● Task goal
Repeat the listing that follows without a single change.

● Task inputs
╭──
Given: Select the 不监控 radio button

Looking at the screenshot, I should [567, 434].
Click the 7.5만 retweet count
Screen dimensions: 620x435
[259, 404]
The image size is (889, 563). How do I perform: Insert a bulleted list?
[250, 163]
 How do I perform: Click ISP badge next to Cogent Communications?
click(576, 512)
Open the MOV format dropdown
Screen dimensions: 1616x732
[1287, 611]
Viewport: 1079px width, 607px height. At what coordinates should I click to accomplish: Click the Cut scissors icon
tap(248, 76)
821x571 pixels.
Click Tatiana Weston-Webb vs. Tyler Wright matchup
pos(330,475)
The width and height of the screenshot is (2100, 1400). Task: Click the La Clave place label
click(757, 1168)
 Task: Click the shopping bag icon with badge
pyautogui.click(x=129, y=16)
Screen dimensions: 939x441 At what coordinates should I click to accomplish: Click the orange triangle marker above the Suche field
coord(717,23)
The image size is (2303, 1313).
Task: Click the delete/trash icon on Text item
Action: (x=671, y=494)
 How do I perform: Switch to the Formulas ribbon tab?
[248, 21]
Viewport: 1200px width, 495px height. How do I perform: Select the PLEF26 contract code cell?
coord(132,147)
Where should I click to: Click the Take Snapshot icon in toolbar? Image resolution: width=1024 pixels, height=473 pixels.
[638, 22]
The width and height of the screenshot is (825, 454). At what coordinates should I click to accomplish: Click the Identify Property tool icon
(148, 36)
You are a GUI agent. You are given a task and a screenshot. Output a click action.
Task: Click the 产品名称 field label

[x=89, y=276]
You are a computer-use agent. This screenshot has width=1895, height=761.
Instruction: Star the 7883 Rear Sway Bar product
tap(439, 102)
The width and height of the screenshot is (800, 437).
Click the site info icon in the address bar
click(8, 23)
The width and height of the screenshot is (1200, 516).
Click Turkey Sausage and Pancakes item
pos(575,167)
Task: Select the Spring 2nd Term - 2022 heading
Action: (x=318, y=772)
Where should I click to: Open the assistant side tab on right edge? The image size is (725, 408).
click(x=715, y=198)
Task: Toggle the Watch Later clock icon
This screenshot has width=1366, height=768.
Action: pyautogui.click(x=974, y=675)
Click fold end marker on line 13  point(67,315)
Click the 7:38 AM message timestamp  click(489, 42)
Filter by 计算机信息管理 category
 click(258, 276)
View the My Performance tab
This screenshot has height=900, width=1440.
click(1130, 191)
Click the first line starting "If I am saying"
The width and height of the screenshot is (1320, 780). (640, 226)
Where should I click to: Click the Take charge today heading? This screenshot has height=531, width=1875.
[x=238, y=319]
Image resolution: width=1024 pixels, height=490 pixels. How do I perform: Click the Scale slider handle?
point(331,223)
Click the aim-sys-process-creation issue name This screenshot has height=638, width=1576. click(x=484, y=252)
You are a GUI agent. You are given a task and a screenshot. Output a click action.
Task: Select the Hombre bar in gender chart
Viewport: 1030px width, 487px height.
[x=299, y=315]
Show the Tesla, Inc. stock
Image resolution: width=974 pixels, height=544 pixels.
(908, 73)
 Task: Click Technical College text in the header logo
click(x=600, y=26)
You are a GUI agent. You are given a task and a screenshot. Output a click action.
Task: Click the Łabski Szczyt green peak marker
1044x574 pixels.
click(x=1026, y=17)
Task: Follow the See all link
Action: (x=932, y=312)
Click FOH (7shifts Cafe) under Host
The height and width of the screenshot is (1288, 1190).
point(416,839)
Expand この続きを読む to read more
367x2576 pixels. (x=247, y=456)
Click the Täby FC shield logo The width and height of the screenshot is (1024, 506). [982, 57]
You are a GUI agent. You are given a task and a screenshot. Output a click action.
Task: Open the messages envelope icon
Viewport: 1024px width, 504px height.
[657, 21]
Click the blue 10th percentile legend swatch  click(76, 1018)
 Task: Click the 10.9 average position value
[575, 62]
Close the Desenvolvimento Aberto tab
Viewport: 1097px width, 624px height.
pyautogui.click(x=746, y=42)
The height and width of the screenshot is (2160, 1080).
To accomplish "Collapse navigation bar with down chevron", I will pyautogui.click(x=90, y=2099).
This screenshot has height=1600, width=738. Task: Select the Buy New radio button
╰──
● The completed task
Given: Select the 不监控 radio button

Looking at the screenshot, I should [567, 434].
Click the 7.5만 retweet count
Screen dimensions: 620x435
[259, 404]
The image size is (889, 563). How do I perform: Insert a bulleted list?
[250, 163]
 How do I perform: Click ISP badge next to Cogent Communications?
click(576, 512)
Open the MOV format dropdown
Screen dimensions: 1616x732
[1287, 611]
Viewport: 1079px width, 607px height. At what coordinates should I click to accomplish: Click the Cut scissors icon
tap(248, 76)
821x571 pixels.
Click Tatiana Weston-Webb vs. Tyler Wright matchup
pos(330,475)
The width and height of the screenshot is (2100, 1400). Task: Click the La Clave place label
click(757, 1168)
 Task: Click the shopping bag icon with badge
pyautogui.click(x=129, y=16)
Screen dimensions: 939x441 At what coordinates should I click to accomplish: Click the orange triangle marker above the Suche field
coord(717,23)
The image size is (2303, 1313).
Task: Click the delete/trash icon on Text item
Action: (x=671, y=494)
 How do I perform: Switch to the Formulas ribbon tab?
[248, 21]
Viewport: 1200px width, 495px height. How do I perform: Select the PLEF26 contract code cell?
coord(132,147)
Where should I click to: Click the Take Snapshot icon in toolbar? Image resolution: width=1024 pixels, height=473 pixels.
[638, 22]
The width and height of the screenshot is (825, 454). At what coordinates should I click to accomplish: Click the Identify Property tool icon
(148, 36)
You are a GUI agent. You are given a task and a screenshot. Output a click action.
Task: Click the 产品名称 field label

[x=89, y=276]
You are a computer-use agent. This screenshot has width=1895, height=761.
Instruction: Star the 7883 Rear Sway Bar product
tap(439, 102)
The width and height of the screenshot is (800, 437).
Click the site info icon in the address bar
click(8, 23)
The width and height of the screenshot is (1200, 516).
Click Turkey Sausage and Pancakes item
pos(575,167)
Task: Select the Spring 2nd Term - 2022 heading
Action: (x=318, y=772)
Where should I click to: Open the assistant side tab on right edge? The image size is (725, 408).
click(x=715, y=198)
Task: Toggle the Watch Later clock icon
This screenshot has width=1366, height=768.
Action: pyautogui.click(x=974, y=675)
Click fold end marker on line 13  point(67,315)
Click the 7:38 AM message timestamp  click(489, 42)
Filter by 计算机信息管理 category
 click(258, 276)
View the My Performance tab
This screenshot has height=900, width=1440.
click(1130, 191)
Click the first line starting "If I am saying"
The width and height of the screenshot is (1320, 780). (640, 226)
Where should I click to: Click the Take charge today heading? This screenshot has height=531, width=1875.
[x=238, y=319]
Image resolution: width=1024 pixels, height=490 pixels. How do I perform: Click the Scale slider handle?
point(331,223)
Click the aim-sys-process-creation issue name This screenshot has height=638, width=1576. click(x=484, y=252)
You are a GUI agent. You are given a task and a screenshot. Output a click action.
Task: Select the Hombre bar in gender chart
Viewport: 1030px width, 487px height.
[x=299, y=315]
Show the Tesla, Inc. stock
Image resolution: width=974 pixels, height=544 pixels.
(908, 73)
 Task: Click Technical College text in the header logo
click(x=600, y=26)
You are a GUI agent. You are given a task and a screenshot. Output a click action.
Task: Click the Łabski Szczyt green peak marker
1044x574 pixels.
click(x=1026, y=17)
Task: Follow the See all link
Action: (x=932, y=312)
Click FOH (7shifts Cafe) under Host
The height and width of the screenshot is (1288, 1190).
point(416,839)
Expand この続きを読む to read more
367x2576 pixels. (x=247, y=456)
Click the Täby FC shield logo The width and height of the screenshot is (1024, 506). [982, 57]
You are a GUI agent. You are given a task and a screenshot. Output a click action.
Task: Open the messages envelope icon
Viewport: 1024px width, 504px height.
[657, 21]
Click the blue 10th percentile legend swatch  click(76, 1018)
 Task: Click the 10.9 average position value
[575, 62]
Close the Desenvolvimento Aberto tab
Viewport: 1097px width, 624px height.
pyautogui.click(x=746, y=42)
The height and width of the screenshot is (2160, 1080).
To accomplish "Collapse navigation bar with down chevron", I will pyautogui.click(x=90, y=2099).
This screenshot has height=1600, width=738. Task: Select the Buy New radio button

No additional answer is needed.